BEGIN The data

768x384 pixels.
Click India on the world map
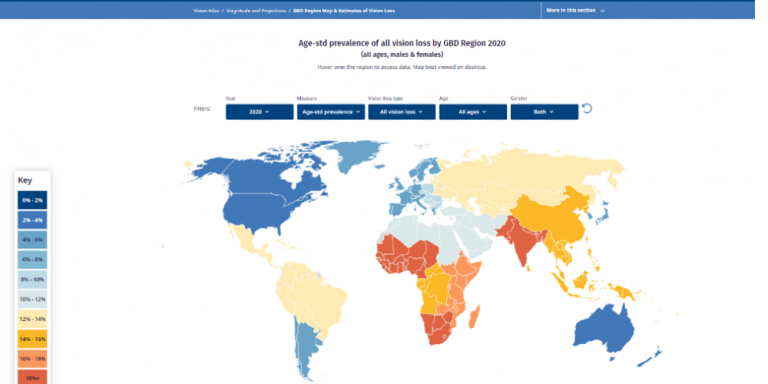[x=524, y=240]
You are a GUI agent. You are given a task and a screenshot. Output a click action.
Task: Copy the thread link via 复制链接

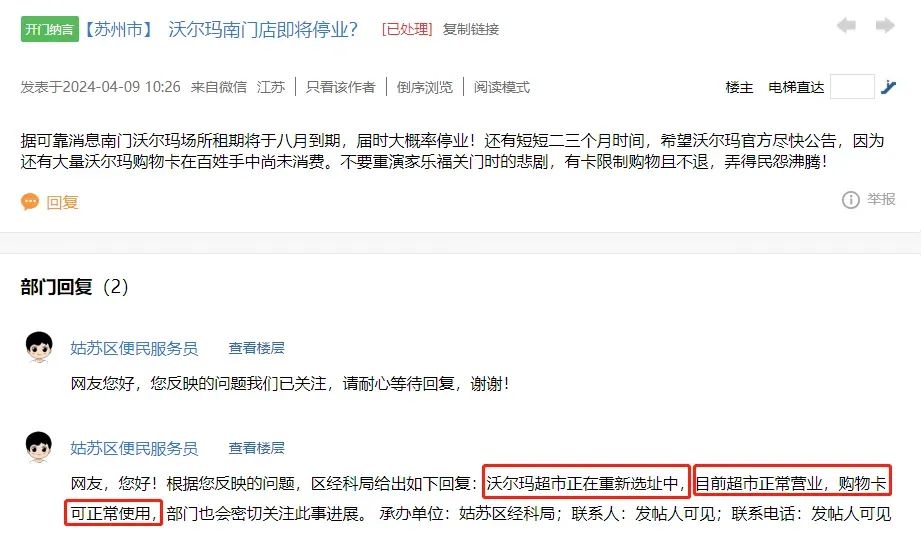point(470,29)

END The data

Activity ▸ Please transcribe exactly the lines from the one that contains "Click India on the world map" through the closing line of the entries, with no pictures.

Result below ▸
Click India on the world map
[x=524, y=240]
You are a GUI agent. You are given a task and a screenshot. Output a click action.
Task: Copy the thread link via 复制链接

point(470,29)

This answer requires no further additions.